DOJ Tax Division Rolls Out Plan Against Tax Cheats
The military has DEFCON to measure its readiness levels. The Justice Department's Tax Division has TAXDEF.
Assistant General Nathan Hochman today coined the term TAXDEF to describe the National Tax Defier Initiative a plan to better coordinate the division's civil and criminal enforcement efforts against organized tax-evasion schemes.
"Although the Tax Division and the IRS have been effective at times in combatting tax defier activity, the problem demands constant vigilance," Hochman said at a news conference at Main Justice.
Jennifer Ihlo, a career prosecutor in the division, will serve as TAXDEF's national coordinator.
Hochman used the opportunity to announce civil injunction complaints against Pinnacle Quest International, a "multi-level marketing organization" and its affiliates in Florida, Oregon and Washington.
Pinnacle Quest International, Hochman said, earned about $54 million from 2002 to 2006 by peddling a fraudulent tax scheme through vendors at resort conferences around the world and even aboard a cruise ship. One of the cruise ship promoters turned out to be a former IRS revenue agent turned tax-scheme promoter, Hochman said.

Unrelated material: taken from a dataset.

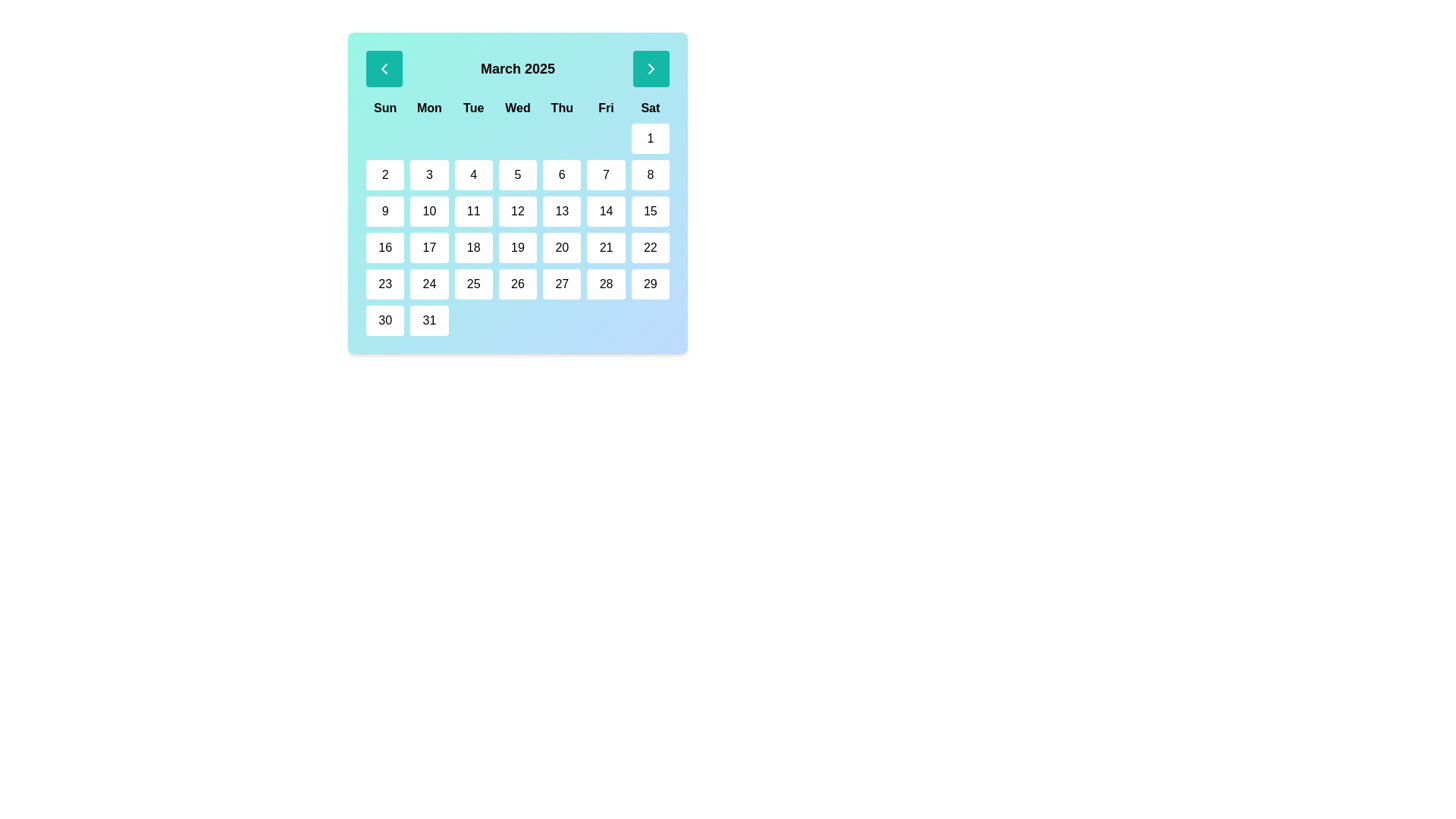 The height and width of the screenshot is (819, 1456). I want to click on the white, rounded rectangular button displaying the number '5' in the calendar grid under the 'Wed' column, so click(517, 174).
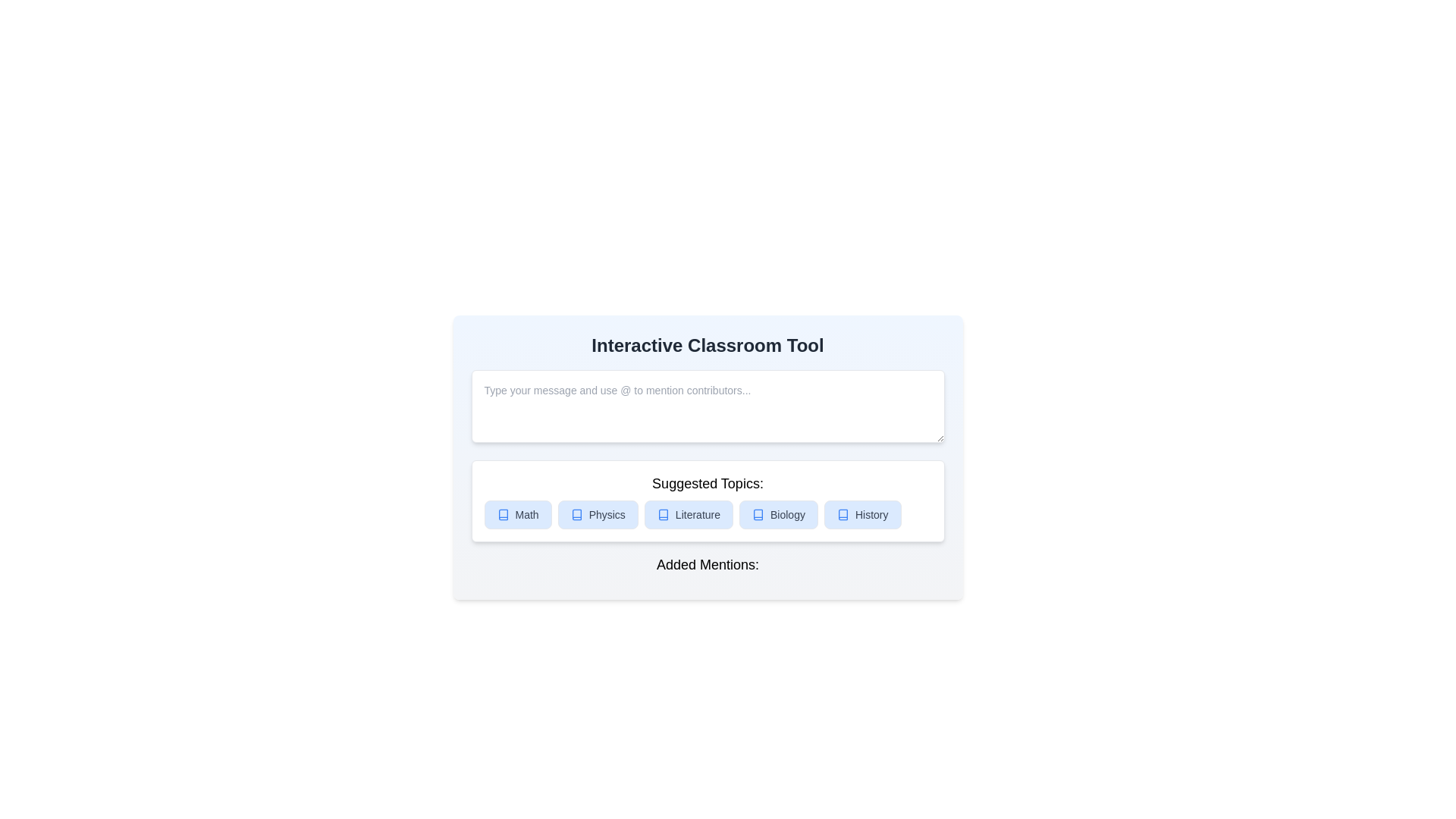 This screenshot has height=819, width=1456. What do you see at coordinates (758, 513) in the screenshot?
I see `the visual cue provided by the 'Biology' topic icon, which is the fourth button from the left in the bottom section of the interface` at bounding box center [758, 513].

Hochman said the online world has made it easier for such schemes to proliferate.
"The explosion of the Internet in the last decade has greatly facilitated tax defier activity and turned what was once a paper-based local or regional enterprise into a click-and-download national operation," he said. "The promoters of these bogus tax schemes are not wizards imparting the secrets of a 'tax-free universe'...[They] are nothing more than garden variety hucksters and modern-day snake oil salesmen."